I recently spent some time exploring Vertex AI’s OpenAI-compatible endpoint, and wanted to share a small example in case it’s useful to others here.
What I found particularly nice is that you can point standard OpenAI SDK-based code at Gemini with just a couple of environment variables. That means, for some use cases, you may not need a separate client setup or a larger migration effort.
export OPENAI_BASE_URL="https://us-central1-aiplatform.googleapis.com/v1beta1/projects/YOUR_PROJECT/locations/us-central1/endpoints/openapi"
export OPENAI_API_KEY=$(gcloud auth print-access-token)
That was enough for me to get started.
What I tried
I’ve been building an open-source agent runtime called JamJet, and I wanted to see whether it would work with Vertex AI without adding any Vertex-specific code.
In my testing, it did:
from jamjet import task, tool
@tool
async def web_search(query: str) -> str:
"""Search the web for current information."""
...
@task(model="google/gemini-2.0-flash-001", tools=[web_search])
async def research(question: str) -> str:
"""You are a research assistant. Search first, then summarize clearly."""
result = await research("What are the key trends in AI agents in 2025?")
print(result)
What I liked here is that the task code itself stays unchanged — after setting the environment variables, Gemini can be used in a very similar way to other OpenAI-compatible setups.
A quick benchmark I recorded
This was from a real GCP project while generating a research-style output:
Model – Gemini 2.0 Flash (google/gemini-2.0-flash-001)
Strategy – plan-and-execute (plan → steps → synthesize)
Wall-clock – 41.8s for a full research report
Total tokens – 10,961
Estimated cost ~$0.002
I thought the result was encouraging: a structured and coherent report at very low cost.
Of course, this is only one small benchmark, not a broad performance claim, but it gave me confidence that this path is practical.

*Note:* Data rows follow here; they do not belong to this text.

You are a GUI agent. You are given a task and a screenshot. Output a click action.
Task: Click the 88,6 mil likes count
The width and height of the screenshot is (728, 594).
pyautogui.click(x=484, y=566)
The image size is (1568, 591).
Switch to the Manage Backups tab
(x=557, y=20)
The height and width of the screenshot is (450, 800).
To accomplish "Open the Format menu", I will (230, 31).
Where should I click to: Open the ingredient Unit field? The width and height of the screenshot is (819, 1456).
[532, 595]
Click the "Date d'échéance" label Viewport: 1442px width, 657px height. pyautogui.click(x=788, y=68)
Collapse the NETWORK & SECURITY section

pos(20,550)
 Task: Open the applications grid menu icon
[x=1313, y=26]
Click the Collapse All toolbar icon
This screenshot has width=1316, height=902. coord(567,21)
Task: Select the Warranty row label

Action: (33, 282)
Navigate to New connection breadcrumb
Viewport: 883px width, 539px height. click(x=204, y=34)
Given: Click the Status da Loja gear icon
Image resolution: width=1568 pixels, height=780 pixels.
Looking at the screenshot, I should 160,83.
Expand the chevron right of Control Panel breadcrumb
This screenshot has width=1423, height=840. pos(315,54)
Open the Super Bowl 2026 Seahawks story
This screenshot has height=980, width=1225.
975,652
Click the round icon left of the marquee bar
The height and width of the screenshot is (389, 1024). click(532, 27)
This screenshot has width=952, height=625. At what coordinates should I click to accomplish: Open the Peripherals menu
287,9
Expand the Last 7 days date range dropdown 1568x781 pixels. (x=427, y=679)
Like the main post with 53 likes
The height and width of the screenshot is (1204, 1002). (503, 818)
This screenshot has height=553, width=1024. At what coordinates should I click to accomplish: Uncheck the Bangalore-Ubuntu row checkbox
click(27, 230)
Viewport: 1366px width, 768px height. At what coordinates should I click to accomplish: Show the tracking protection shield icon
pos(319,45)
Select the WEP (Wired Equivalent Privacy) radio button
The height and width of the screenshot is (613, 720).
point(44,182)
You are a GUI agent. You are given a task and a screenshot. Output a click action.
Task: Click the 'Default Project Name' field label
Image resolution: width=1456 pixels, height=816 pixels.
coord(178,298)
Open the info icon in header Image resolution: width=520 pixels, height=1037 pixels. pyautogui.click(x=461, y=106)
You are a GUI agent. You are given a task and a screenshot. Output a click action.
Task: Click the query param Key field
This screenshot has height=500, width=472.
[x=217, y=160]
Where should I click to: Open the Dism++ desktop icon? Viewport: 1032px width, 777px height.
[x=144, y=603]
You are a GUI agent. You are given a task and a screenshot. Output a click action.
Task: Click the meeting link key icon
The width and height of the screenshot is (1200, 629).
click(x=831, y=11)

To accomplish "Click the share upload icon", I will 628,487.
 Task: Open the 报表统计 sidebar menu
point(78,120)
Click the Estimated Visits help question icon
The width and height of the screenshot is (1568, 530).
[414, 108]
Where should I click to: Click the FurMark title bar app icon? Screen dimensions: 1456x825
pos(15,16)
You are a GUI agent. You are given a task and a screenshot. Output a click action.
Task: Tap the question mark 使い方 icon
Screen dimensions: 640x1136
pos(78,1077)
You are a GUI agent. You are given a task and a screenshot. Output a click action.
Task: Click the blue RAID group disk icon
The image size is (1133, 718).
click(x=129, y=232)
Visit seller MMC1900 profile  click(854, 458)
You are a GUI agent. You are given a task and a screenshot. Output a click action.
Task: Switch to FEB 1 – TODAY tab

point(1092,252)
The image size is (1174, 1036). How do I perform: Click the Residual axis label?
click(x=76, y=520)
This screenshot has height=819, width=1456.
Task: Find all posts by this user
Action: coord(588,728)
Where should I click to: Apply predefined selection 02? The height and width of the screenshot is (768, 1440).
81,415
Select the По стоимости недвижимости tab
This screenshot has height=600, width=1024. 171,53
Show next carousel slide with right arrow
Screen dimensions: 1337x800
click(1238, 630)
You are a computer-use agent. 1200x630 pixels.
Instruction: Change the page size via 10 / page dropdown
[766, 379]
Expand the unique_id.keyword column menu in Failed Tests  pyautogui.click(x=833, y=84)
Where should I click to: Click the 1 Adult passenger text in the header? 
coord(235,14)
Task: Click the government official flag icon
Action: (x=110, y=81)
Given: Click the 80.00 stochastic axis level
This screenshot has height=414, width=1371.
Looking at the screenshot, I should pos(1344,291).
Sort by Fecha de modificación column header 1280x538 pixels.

One practical note for production
One thing worth keeping in mind: gcloud auth print-access-token expires in about an hour. For anything beyond quick experimentation, refreshing credentials programmatically seems like the better approach.
import os
import google.auth
import google.auth.transport.requests
credentials, _ = google.auth.default(
scopes=["https://www.googleapis.com/auth/cloud-platform"]
)
credentials.refresh(google.auth.transport.requests.Request())
os.environ["OPENAI_API_KEY"] = credentials.token
Models I tested / looked at through this endpoint
-
google/gemini-2.0-flash-001 — fast and cost-efficient
-
google/gemini-1.5-pro-002 — useful for longer context workloads
-
google/gemini-1.5-flash-002 — fast with large context support
Full example
I put together a complete example with:
-
a simple plain OpenAI SDK version
-
the JamJet-based example
-
benchmark script
-
recorded output
Here it is: https://github.com/jamjet-labs/examples/tree/main/vertex-ai
Would be glad if this helps someone experimenting with Vertex AI interoperability.
Also happy to learn from others here — especially around regional model availability, auth patterns, and any production considerations I may have missed.